The buildings consist of a Hall, with 18th-century chambers and reception room. The Hall has three wooden bays, and dates from the 15th Century with 16th-century linen fold wood panelling. The roof timbers include the only surviving crown posts in Greater London. Some chalk-and-tile walling in the seminar room below dates back to Roman London.
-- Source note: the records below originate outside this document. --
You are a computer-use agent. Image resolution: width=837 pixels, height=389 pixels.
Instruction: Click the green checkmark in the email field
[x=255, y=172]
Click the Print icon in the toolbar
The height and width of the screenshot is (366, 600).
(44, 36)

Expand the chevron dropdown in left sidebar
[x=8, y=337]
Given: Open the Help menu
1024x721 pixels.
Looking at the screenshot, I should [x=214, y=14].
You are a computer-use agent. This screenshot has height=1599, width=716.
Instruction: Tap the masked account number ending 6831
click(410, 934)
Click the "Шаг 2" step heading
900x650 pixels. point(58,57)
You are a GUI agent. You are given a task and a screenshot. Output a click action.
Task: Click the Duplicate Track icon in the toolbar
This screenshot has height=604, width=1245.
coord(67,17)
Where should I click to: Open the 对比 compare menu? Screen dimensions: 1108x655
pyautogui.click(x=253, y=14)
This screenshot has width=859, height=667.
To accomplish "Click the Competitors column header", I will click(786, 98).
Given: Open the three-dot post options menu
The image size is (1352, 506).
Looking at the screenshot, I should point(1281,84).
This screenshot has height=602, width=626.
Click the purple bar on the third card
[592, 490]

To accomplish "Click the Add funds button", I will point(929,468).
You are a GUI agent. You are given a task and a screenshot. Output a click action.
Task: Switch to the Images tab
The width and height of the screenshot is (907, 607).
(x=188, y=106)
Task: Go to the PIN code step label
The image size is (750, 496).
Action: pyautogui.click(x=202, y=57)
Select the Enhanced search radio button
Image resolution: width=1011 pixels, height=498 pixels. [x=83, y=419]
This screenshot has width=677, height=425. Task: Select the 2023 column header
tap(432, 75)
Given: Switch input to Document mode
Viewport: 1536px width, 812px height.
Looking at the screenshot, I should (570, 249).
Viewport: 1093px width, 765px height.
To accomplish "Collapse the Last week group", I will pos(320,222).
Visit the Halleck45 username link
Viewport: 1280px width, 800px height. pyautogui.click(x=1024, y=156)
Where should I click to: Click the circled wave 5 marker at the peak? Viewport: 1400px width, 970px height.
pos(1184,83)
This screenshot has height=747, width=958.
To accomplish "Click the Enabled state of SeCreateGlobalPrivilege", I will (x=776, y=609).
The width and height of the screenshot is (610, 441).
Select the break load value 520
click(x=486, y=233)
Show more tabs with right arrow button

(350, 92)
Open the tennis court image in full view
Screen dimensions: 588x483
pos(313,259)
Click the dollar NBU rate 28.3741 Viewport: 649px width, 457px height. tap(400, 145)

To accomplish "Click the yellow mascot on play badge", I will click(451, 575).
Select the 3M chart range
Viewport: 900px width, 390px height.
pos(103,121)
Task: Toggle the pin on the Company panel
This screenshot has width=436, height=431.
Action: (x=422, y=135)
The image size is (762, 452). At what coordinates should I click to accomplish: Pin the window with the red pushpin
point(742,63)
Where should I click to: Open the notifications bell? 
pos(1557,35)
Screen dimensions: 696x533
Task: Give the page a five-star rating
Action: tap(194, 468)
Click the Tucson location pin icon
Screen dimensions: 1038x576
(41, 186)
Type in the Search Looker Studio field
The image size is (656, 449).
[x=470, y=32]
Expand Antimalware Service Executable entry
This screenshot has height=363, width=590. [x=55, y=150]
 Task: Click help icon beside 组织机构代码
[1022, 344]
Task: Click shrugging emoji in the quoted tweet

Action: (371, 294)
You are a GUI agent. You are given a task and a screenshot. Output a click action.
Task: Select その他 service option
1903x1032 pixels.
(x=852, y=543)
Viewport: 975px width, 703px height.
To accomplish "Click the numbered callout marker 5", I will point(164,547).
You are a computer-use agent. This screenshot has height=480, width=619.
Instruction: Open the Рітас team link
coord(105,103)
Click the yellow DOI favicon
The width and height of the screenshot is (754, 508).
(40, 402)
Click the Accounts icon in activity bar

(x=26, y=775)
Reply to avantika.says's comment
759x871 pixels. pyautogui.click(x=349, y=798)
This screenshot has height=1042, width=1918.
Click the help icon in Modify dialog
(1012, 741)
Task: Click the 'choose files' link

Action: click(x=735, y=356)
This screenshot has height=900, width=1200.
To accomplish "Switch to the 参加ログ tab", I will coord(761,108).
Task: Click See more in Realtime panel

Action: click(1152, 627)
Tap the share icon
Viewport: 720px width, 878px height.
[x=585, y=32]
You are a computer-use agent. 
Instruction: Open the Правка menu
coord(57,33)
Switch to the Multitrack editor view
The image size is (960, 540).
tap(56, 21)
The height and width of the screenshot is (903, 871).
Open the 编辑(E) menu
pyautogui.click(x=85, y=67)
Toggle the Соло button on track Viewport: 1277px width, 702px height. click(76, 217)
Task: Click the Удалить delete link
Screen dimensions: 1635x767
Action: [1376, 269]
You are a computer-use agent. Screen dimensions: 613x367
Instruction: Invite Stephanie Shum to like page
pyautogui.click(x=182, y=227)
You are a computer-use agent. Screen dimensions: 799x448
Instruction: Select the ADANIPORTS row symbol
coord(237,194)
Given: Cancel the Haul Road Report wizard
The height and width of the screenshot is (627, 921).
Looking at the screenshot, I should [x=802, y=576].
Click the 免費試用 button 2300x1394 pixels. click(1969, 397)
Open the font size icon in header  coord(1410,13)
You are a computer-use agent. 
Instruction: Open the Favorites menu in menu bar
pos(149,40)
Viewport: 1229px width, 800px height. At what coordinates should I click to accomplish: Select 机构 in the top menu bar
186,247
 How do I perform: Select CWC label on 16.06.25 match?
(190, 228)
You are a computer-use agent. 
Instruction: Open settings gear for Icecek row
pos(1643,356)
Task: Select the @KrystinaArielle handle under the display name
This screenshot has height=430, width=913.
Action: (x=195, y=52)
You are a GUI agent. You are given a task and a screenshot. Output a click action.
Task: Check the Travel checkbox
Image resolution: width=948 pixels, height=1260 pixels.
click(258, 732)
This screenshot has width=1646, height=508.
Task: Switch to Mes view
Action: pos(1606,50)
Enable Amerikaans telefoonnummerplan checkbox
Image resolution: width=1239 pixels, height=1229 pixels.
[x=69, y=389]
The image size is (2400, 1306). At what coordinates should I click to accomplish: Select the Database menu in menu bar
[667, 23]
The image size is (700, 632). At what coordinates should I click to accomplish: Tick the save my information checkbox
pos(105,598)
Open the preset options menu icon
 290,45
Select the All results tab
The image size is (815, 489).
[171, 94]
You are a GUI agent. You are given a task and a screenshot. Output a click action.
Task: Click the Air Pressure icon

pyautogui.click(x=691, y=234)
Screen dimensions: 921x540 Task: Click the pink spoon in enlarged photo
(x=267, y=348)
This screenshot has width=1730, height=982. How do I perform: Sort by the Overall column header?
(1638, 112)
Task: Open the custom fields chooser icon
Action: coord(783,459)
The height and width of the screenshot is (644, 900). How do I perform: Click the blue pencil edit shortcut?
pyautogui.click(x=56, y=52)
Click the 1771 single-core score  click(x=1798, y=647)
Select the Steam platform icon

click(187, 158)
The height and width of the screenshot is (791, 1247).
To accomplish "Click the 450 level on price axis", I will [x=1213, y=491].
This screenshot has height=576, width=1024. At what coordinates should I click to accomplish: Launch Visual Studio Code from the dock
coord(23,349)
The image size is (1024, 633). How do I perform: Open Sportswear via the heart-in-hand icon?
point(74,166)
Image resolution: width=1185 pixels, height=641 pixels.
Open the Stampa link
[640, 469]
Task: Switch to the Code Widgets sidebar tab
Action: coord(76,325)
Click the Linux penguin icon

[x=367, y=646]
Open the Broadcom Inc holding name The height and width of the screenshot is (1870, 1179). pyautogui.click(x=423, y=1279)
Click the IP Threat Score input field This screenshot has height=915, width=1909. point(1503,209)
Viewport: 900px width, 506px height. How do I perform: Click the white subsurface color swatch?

The Hall suffered from poor repair and two inadequate restorations in the 19th century. The Mercers' Company organised substantial repairs in 1932. The roof was removed, renovated and replaced and two fireplaces of Tudor design were installed. The windows were reglazed, releaded and reframed. The windows contain the armorial bearings of Principals of Barnard's Inn:

- William Harvey (1545)
- Gilbert Hide (1558)
- Thomas Wilcox (1574)
- George Copuldike (1594)
- John Wicksteed (1594)
- Pieter van de Putte (1666)
- Silvester Petyt (1701)
- William Betts (1704)
- William Manlove (1710)
- Matthew Lancaster (1716)
- Dingley Askham (1722)
- Wiseman Claycett (1728)

The hall was renovated again in 1990, adding facilities for meetings and functions, ready to become the home of Gresham College.

==Literary reference==
The hero of Charles Dickens's novel Great Expectations, Pip, lodged in Barnard's Inn with Herbert Pocket for a number of years following his arrival in London, which would have been circa 1820.